## What you need to do
Using the entries below, output each line exactly from the first through the one that contains "Task: Click the News orange dot icon".

----

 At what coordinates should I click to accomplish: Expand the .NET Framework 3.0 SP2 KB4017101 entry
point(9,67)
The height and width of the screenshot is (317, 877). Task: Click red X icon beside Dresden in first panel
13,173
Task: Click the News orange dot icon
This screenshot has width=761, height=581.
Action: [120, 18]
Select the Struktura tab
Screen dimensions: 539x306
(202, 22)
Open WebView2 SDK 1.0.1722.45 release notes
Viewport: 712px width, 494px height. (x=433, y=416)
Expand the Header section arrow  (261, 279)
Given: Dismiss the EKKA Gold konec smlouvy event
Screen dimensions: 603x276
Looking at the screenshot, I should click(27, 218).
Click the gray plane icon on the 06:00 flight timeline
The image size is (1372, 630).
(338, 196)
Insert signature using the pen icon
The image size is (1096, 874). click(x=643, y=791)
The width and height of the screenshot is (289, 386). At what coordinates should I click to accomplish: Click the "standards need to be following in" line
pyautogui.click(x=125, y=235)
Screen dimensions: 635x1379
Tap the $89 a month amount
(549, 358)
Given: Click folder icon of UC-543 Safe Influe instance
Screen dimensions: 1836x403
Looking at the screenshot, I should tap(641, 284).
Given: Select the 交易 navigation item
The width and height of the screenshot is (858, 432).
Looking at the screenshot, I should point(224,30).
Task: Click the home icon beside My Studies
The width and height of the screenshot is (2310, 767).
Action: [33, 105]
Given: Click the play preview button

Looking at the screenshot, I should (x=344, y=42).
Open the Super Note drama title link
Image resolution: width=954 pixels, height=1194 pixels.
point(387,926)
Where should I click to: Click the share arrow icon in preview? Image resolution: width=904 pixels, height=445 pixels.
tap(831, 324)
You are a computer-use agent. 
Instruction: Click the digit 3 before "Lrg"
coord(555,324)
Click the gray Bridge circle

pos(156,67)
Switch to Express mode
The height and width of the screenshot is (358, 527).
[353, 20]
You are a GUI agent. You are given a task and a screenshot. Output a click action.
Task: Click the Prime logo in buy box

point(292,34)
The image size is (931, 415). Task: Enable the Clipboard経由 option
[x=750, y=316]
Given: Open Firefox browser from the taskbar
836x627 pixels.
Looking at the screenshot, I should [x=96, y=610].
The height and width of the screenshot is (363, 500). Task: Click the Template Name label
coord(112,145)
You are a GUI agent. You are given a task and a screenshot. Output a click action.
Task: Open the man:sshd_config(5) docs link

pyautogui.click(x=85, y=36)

----

## Solution below
 At what coordinates should I click to accomplish: Expand the .NET Framework 3.0 SP2 KB4017101 entry
point(9,67)
The height and width of the screenshot is (317, 877). Task: Click red X icon beside Dresden in first panel
13,173
Task: Click the News orange dot icon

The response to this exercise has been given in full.